Your tasks:
- 1) Repeat the passage of the Tom Cruise article between "Tom Cruise has" and "was cutting corners.", inclusive.
- 2) Answer these questions using the Tom Cruise article:
(a) How much a year did Cruise formerly receive from Paramount for production costs?
(b) Who now runs Six Flags, according to the article?
(c) To what amount did Paramount cut its offer?
## BEGIN Source excerpt
Tom Cruise gets unlikely “Plan D” investors

Tom Cruise has inked a production deal that could earn him $2-3 million a year for overhead. He will still have to find investors to make movies, however. This is a significant paycut for Cruise, who was dropped by his production company, Paramount, after its curmudgeon CEO cited his behavior as the reason for not renewing his contract. Blaming Cruise’s antics seems to have been smokescreen. Reason dictates that Cruise wasn’t worth the hefty paycheck and large amount of profits he demanded at a time when Paramount was cutting corners.

Cruise used to get $10 million a year for production costs from Paramount. When they cut their offer to $2 million he announced that he was starting his own venture. Now he has some unlikely investors, and insiders say this shows that his star value is fading fast:

The new deal is a fraction of the production contract Cruise currently receives from Paramount, underscoring the star’s declining popularity at the box office. The investor group would provide Cruise with $2 million to $3 million a year to cover the overhead of his movie production company, according to a source familiar with the deal. Terms of the new deal were not disclosed Monday.

Cruise’s new investors are Daniel M. Snyder, owner of the Redskins and chairman of theme park operator Six Flags Inc.; former ESPN programming chief Mark Shapiro, who now runs Six Flags; and real estate magnate Dwight Schar, a Six Flags director.
## END Source excerpt
## BEGIN Dataset rows
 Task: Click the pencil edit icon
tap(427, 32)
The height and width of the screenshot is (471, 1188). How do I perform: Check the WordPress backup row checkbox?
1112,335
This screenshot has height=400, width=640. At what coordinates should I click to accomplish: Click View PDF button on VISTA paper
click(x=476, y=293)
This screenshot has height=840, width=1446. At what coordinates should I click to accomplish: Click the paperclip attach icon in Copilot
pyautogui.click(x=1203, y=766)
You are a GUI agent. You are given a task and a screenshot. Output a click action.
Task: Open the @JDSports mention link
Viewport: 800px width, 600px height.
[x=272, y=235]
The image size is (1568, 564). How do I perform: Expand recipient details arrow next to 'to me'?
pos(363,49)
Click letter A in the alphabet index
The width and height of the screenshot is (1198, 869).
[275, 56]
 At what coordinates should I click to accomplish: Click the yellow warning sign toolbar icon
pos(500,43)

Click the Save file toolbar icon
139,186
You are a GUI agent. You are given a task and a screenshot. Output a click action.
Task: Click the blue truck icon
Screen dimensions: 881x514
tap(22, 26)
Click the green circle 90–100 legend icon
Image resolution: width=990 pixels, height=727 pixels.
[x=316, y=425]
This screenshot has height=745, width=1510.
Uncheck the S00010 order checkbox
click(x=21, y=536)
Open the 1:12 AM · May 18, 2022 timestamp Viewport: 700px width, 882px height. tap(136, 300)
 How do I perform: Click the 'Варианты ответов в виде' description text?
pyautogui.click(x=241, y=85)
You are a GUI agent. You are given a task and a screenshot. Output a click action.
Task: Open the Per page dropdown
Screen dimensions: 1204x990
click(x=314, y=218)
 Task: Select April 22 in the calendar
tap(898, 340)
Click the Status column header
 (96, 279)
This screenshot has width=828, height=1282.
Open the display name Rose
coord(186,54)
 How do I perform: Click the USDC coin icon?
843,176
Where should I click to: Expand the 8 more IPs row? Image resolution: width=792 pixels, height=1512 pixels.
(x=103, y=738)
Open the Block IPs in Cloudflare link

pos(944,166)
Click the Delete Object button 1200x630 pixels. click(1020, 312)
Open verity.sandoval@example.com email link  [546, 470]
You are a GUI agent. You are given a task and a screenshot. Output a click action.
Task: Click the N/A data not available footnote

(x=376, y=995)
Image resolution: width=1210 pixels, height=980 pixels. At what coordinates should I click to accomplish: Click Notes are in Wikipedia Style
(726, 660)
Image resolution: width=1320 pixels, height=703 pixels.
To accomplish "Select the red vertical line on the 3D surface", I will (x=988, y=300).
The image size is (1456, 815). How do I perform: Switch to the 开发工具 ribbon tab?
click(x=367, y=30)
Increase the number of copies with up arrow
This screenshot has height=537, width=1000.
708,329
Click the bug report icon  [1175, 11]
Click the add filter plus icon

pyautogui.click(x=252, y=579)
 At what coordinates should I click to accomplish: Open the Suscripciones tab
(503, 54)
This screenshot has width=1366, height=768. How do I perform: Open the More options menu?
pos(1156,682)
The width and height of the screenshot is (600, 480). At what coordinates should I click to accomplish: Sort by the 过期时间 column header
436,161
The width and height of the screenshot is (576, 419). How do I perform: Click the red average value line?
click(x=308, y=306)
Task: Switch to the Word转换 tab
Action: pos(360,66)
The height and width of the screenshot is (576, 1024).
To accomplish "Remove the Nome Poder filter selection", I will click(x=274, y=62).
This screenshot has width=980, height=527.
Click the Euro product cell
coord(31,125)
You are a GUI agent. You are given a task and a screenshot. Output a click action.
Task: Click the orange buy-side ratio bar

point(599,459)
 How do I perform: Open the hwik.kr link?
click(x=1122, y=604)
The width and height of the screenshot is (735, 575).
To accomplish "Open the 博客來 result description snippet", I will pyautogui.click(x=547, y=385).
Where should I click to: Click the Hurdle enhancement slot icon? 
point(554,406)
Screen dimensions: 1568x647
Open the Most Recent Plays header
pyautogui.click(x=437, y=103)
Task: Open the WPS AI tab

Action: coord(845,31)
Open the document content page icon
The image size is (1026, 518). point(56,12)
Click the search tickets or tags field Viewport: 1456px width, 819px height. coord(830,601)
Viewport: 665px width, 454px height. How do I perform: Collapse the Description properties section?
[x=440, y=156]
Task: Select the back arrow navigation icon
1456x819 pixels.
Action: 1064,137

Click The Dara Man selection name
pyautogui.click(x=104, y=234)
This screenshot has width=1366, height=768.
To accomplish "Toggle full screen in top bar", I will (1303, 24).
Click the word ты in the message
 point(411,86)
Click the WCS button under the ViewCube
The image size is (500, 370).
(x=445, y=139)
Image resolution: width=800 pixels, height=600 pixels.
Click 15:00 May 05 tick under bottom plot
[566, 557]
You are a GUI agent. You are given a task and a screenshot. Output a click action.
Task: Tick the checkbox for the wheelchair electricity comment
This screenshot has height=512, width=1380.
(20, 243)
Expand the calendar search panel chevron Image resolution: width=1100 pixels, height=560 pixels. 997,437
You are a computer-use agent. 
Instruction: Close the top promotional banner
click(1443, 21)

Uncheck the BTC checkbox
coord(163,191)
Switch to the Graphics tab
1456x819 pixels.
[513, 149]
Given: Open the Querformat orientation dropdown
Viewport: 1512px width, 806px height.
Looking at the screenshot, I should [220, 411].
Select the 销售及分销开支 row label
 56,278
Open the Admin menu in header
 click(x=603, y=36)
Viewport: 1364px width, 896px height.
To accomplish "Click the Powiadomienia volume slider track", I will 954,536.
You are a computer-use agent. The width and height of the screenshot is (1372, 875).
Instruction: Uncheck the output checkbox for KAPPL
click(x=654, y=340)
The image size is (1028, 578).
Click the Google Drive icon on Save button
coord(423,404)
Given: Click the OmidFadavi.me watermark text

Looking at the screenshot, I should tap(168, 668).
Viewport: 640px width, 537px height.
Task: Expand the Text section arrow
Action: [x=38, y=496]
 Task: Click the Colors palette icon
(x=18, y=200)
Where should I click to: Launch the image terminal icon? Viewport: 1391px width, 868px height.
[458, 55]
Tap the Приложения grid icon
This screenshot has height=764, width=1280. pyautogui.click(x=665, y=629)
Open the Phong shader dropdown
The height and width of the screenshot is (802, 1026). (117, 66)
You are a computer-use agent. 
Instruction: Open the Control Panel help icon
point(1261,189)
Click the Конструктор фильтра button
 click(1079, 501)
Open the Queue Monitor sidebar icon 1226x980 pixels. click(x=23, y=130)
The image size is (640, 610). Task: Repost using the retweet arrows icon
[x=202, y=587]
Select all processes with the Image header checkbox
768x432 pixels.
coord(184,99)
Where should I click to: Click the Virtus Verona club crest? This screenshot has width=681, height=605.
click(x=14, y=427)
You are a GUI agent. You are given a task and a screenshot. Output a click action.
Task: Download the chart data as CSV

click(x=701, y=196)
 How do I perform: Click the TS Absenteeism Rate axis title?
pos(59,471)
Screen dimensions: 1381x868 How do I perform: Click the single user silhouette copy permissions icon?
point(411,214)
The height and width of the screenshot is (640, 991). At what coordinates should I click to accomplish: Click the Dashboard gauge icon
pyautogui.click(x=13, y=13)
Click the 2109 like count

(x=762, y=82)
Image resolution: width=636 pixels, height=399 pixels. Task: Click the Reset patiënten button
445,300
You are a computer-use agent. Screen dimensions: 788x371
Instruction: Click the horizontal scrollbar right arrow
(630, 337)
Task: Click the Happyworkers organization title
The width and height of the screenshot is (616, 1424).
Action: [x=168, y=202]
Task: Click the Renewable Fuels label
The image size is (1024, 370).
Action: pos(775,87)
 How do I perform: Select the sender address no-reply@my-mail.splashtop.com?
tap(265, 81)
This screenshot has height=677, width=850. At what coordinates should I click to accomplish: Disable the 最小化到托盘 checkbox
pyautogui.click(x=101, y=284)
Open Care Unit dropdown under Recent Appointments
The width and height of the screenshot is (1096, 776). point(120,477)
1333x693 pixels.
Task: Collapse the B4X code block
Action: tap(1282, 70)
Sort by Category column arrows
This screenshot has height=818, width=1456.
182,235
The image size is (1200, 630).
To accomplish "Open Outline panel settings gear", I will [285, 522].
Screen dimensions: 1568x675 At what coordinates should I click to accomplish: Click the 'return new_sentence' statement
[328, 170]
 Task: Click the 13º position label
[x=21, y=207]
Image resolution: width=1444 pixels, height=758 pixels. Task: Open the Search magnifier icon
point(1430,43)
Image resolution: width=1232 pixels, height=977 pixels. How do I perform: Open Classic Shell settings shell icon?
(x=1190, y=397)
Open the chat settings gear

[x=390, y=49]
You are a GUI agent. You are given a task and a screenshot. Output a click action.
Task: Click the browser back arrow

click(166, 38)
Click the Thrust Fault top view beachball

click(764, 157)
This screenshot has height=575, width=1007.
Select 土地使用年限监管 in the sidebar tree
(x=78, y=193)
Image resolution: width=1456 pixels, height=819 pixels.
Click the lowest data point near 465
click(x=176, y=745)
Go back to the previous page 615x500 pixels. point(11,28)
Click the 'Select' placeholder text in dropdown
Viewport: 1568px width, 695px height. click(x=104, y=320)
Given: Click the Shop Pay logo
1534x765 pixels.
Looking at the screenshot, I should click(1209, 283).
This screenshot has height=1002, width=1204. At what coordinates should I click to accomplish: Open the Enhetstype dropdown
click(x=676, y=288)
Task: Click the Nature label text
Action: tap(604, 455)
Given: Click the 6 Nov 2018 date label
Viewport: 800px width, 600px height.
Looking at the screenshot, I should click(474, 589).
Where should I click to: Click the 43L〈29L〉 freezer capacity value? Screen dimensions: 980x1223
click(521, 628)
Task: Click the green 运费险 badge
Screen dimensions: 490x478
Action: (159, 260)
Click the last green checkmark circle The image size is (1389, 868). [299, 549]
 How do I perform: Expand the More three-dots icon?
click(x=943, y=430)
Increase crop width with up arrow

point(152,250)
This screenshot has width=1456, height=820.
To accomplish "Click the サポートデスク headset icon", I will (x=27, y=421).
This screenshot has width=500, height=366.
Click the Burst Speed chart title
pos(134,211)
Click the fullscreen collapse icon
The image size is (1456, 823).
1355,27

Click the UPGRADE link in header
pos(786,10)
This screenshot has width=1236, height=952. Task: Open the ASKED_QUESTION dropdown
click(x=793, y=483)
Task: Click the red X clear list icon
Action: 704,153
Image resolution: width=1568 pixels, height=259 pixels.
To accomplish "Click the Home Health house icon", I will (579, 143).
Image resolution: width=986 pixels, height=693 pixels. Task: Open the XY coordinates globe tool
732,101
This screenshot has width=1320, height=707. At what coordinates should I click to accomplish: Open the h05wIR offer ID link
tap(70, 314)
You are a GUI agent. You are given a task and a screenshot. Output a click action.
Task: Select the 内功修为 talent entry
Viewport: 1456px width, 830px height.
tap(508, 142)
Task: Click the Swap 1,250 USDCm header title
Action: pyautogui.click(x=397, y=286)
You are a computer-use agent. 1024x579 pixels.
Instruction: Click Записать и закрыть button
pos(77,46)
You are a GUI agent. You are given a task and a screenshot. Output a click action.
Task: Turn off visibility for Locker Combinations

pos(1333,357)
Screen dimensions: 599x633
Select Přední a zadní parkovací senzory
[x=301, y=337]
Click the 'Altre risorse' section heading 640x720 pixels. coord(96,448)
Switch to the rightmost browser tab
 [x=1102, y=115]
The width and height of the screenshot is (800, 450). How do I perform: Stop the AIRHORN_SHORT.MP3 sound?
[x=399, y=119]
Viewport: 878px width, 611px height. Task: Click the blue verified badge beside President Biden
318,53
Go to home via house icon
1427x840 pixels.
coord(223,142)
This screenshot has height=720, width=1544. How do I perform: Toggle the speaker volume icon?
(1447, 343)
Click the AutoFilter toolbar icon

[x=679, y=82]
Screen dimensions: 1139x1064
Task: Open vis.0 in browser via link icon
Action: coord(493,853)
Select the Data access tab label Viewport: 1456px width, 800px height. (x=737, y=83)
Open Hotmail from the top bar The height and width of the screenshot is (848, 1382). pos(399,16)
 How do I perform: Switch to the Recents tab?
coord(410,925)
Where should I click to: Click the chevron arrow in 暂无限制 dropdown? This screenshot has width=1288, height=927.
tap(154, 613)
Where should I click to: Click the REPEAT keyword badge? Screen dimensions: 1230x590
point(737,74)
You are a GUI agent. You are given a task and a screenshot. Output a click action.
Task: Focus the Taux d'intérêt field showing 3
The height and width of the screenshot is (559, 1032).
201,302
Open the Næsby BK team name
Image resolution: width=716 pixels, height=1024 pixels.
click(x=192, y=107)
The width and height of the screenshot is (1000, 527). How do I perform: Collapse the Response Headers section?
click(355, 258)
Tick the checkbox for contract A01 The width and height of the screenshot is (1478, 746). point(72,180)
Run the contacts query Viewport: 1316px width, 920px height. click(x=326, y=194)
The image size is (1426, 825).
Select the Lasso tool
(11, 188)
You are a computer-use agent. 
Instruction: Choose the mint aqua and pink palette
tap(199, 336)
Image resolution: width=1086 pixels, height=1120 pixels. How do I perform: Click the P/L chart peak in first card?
## END Dataset rows
Expected answers:
- 1)
Tom Cruise has inked a production deal that could earn him $2-3 million a year for overhead. He will still have to find investors to make movies, however. This is a significant paycut for Cruise, who was dropped by his production company, Paramount, after its curmudgeon CEO cited his behavior as the reason for not renewing his contract. Blaming Cruise’s antics seems to have been smokescreen. Reason dictates that Cruise wasn’t worth the hefty paycheck and large amount of profits he demanded at a time when Paramount was cutting corners.

- 2)
(a) $10 million
(b) Mark Shapiro, former ESPN programming chief
(c) $2 million